Micro-expressions have specific occurrence scenarios. Strictly speaking, micro-expressions simulated subjectively by humans are not real micro-expressions. Therefore, the induction method directly determines the authority and reliability of the micro-expression dataset. When filming, CASME, CASME II, SMIC, and SAMM all require subjects (i.e., participants) to try their best not to show their inner emotions when watching stimulating videos or materials that can cause emotional fluctuations. And a reward and punishment mechanism is used to motivate subjects to suppress their emotions and avoid being discovered by the recorder, thereby ensuring the reliability of the generated micro-expressions. Meanwhile, other micro-expression datasets only allowed the subjects to perform directly or imitate the micro-expressions in the video according to the requirements of the collector. Considering that CASME, CASME II, SMIC, and SAMM are all spontaneously generated, this study selects these four datasets as research objects.
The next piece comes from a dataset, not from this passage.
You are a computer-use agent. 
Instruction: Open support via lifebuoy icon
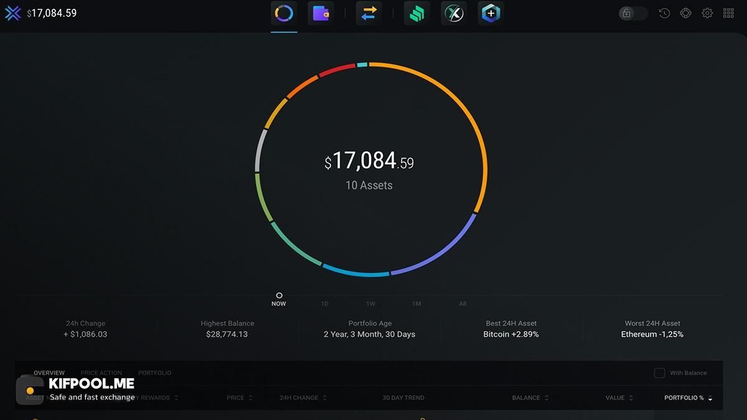(685, 12)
The above four micro-expression datasets were all elicited in well-controlled laboratory environment, and appropriate lighting was used to eliminate light flickering.

By reviewing the previous research work, it can be found that most of the existing micro-expression recognition methods are developed and evaluated under the condition that the training samples and test samples come from the same dataset, and the training samples and test samples follow the same or similar feature distribution. But obviously, in real-world applications, training samples and test samples often come from two completely different micro-expression datasets, and the video clips in these two datasets will be different in terms of lighting conditions, shooting equipment, parameter settings, and background environments. Therefore, in this case, due to the heterogeneous video quality, the training samples and test samples will be very different, making their feature distribution also have great differences, resulting in a significant reduction in the recognition effect of most current micro-expression recognition methods.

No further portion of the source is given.